** AVAILABLE RECORDS follows **

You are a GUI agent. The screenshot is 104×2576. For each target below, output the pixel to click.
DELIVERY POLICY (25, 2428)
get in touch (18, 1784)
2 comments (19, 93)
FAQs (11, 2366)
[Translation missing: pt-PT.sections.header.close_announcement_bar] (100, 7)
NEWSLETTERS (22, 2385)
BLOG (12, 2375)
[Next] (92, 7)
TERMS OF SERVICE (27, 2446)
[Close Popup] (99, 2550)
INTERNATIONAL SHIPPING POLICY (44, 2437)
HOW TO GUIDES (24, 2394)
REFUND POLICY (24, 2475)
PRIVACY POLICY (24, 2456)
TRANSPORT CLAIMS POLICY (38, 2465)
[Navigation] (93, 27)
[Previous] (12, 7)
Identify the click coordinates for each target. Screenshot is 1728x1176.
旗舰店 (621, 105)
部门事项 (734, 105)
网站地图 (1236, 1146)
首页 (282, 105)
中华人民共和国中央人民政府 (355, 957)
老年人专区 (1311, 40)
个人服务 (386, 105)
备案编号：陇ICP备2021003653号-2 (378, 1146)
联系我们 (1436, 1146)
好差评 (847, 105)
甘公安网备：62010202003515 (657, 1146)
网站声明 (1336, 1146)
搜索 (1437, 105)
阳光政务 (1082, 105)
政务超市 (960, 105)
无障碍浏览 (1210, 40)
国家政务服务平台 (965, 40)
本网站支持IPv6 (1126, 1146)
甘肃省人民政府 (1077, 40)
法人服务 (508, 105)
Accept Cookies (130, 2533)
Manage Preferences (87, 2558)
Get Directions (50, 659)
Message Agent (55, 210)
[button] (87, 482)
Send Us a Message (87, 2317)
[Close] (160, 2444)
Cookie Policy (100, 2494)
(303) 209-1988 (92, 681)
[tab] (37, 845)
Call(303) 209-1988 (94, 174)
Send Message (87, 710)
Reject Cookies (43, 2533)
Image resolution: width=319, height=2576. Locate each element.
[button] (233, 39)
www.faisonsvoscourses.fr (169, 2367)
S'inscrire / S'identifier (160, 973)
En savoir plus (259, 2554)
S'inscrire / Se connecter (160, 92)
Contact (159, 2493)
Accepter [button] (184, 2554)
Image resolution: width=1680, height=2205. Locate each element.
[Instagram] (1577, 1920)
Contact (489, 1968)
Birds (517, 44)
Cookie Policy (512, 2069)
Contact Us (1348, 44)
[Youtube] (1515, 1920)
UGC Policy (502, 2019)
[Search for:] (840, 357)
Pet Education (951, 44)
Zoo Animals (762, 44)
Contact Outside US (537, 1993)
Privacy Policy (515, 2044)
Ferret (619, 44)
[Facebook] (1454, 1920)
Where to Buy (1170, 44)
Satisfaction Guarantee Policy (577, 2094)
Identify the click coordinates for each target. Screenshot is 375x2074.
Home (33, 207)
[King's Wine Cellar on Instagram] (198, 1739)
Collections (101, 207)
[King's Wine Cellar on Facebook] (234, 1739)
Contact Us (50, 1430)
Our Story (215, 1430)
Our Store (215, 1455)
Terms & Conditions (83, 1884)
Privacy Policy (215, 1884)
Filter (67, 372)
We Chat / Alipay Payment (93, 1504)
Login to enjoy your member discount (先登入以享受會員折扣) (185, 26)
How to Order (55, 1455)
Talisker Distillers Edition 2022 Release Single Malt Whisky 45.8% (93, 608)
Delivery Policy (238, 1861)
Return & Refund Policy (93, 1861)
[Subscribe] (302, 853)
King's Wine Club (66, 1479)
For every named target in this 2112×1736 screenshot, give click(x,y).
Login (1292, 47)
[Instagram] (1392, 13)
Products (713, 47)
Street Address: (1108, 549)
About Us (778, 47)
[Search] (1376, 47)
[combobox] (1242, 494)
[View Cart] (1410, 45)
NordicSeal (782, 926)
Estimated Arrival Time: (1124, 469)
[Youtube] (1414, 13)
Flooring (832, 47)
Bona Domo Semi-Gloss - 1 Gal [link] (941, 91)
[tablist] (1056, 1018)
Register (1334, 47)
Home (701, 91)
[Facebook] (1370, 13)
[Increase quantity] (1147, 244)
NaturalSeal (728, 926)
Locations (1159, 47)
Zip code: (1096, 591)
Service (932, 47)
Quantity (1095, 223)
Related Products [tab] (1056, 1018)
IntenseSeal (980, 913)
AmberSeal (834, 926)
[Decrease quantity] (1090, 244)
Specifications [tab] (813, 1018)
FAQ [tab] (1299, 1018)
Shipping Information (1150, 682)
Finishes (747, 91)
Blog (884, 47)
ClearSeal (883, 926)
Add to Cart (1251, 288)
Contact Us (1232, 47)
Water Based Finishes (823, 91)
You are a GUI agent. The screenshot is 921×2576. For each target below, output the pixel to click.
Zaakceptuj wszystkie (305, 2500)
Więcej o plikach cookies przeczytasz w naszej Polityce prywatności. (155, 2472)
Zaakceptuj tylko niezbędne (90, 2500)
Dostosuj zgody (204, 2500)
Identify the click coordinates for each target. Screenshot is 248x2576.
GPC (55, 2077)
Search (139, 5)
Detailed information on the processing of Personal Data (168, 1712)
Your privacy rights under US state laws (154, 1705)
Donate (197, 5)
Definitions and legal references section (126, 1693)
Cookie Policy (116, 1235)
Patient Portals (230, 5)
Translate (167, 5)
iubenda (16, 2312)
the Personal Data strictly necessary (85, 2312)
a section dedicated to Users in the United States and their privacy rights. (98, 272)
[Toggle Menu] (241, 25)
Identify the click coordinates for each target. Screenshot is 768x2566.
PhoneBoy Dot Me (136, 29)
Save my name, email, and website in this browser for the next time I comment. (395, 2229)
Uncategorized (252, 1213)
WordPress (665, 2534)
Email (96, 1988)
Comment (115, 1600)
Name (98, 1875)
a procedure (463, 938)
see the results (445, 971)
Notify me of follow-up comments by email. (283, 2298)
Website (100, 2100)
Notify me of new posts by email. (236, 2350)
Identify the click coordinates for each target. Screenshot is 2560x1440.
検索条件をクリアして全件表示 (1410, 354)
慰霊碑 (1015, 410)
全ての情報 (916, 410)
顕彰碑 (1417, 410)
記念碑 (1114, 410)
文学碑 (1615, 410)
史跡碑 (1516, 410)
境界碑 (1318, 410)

** End of AVAILABLE RECORDS **

● TASK OBJECTIVE: Count all lines of the data that include "rights". The answer is the number alone.

● SOLUTION FOR THIS PROBLEM: 2